▸ **Work required**
Transcribe every record verbatim.

-- Opening Marker --

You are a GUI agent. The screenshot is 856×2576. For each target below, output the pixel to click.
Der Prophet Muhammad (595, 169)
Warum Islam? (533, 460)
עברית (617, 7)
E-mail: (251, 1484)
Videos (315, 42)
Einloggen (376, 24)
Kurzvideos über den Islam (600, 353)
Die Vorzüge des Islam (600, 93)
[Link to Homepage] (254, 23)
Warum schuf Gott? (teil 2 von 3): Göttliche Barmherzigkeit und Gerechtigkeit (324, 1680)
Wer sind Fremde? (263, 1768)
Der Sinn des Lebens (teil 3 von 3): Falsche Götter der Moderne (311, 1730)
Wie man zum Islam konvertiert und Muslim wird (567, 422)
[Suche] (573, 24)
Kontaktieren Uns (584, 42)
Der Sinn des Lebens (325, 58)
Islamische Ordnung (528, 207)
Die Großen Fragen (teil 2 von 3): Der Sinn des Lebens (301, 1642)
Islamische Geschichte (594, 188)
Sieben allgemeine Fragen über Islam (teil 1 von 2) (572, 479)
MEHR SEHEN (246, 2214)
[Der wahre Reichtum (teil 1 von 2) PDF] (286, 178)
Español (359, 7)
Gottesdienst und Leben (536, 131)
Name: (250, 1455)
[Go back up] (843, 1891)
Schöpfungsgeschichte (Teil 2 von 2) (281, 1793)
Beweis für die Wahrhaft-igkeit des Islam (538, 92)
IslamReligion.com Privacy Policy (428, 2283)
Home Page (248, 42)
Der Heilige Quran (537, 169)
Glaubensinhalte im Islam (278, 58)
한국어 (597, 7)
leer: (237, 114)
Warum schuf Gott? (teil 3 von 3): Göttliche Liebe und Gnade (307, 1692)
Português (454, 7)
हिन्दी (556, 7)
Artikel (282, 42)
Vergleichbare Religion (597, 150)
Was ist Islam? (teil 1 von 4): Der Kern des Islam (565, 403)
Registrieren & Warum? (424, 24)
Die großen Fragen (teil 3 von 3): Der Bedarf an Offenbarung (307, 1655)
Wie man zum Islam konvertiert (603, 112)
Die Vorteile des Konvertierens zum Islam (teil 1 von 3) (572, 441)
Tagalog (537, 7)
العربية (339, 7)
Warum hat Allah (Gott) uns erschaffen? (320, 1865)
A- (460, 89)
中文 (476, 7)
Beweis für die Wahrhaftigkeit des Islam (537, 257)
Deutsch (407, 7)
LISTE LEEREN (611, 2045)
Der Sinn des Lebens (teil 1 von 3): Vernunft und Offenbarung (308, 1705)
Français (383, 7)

-- Closing Marker --

▸ **Completed task**
You are a GUI agent. The screenshot is 856×2576. For each target below, output the pixel to click.
Der Prophet Muhammad (595, 169)
Warum Islam? (533, 460)
עברית (617, 7)
E-mail: (251, 1484)
Videos (315, 42)
Einloggen (376, 24)
Kurzvideos über den Islam (600, 353)
Die Vorzüge des Islam (600, 93)
[Link to Homepage] (254, 23)
Warum schuf Gott? (teil 2 von 3): Göttliche Barmherzigkeit und Gerechtigkeit (324, 1680)
Wer sind Fremde? (263, 1768)
Der Sinn des Lebens (teil 3 von 3): Falsche Götter der Moderne (311, 1730)
Wie man zum Islam konvertiert und Muslim wird (567, 422)
[Suche] (573, 24)
Kontaktieren Uns (584, 42)
Der Sinn des Lebens (325, 58)
Islamische Ordnung (528, 207)
Die Großen Fragen (teil 2 von 3): Der Sinn des Lebens (301, 1642)
Islamische Geschichte (594, 188)
Sieben allgemeine Fragen über Islam (teil 1 von 2) (572, 479)
MEHR SEHEN (246, 2214)
[Der wahre Reichtum (teil 1 von 2) PDF] (286, 178)
Español (359, 7)
Gottesdienst und Leben (536, 131)
Name: (250, 1455)
[Go back up] (843, 1891)
Schöpfungsgeschichte (Teil 2 von 2) (281, 1793)
Beweis für die Wahrhaft-igkeit des Islam (538, 92)
IslamReligion.com Privacy Policy (428, 2283)
Home Page (248, 42)
Der Heilige Quran (537, 169)
Glaubensinhalte im Islam (278, 58)
한국어 (597, 7)
leer: (237, 114)
Warum schuf Gott? (teil 3 von 3): Göttliche Liebe und Gnade (307, 1692)
Português (454, 7)
हिन्दी (556, 7)
Artikel (282, 42)
Vergleichbare Religion (597, 150)
Was ist Islam? (teil 1 von 4): Der Kern des Islam (565, 403)
Registrieren & Warum? (424, 24)
Die großen Fragen (teil 3 von 3): Der Bedarf an Offenbarung (307, 1655)
Wie man zum Islam konvertiert (603, 112)
Die Vorteile des Konvertierens zum Islam (teil 1 von 3) (572, 441)
Tagalog (537, 7)
العربية (339, 7)
Warum hat Allah (Gott) uns erschaffen? (320, 1865)
A- (460, 89)
中文 (476, 7)
Beweis für die Wahrhaftigkeit des Islam (537, 257)
Deutsch (407, 7)
LISTE LEEREN (611, 2045)
Der Sinn des Lebens (teil 1 von 3): Vernunft und Offenbarung (308, 1705)
Français (383, 7)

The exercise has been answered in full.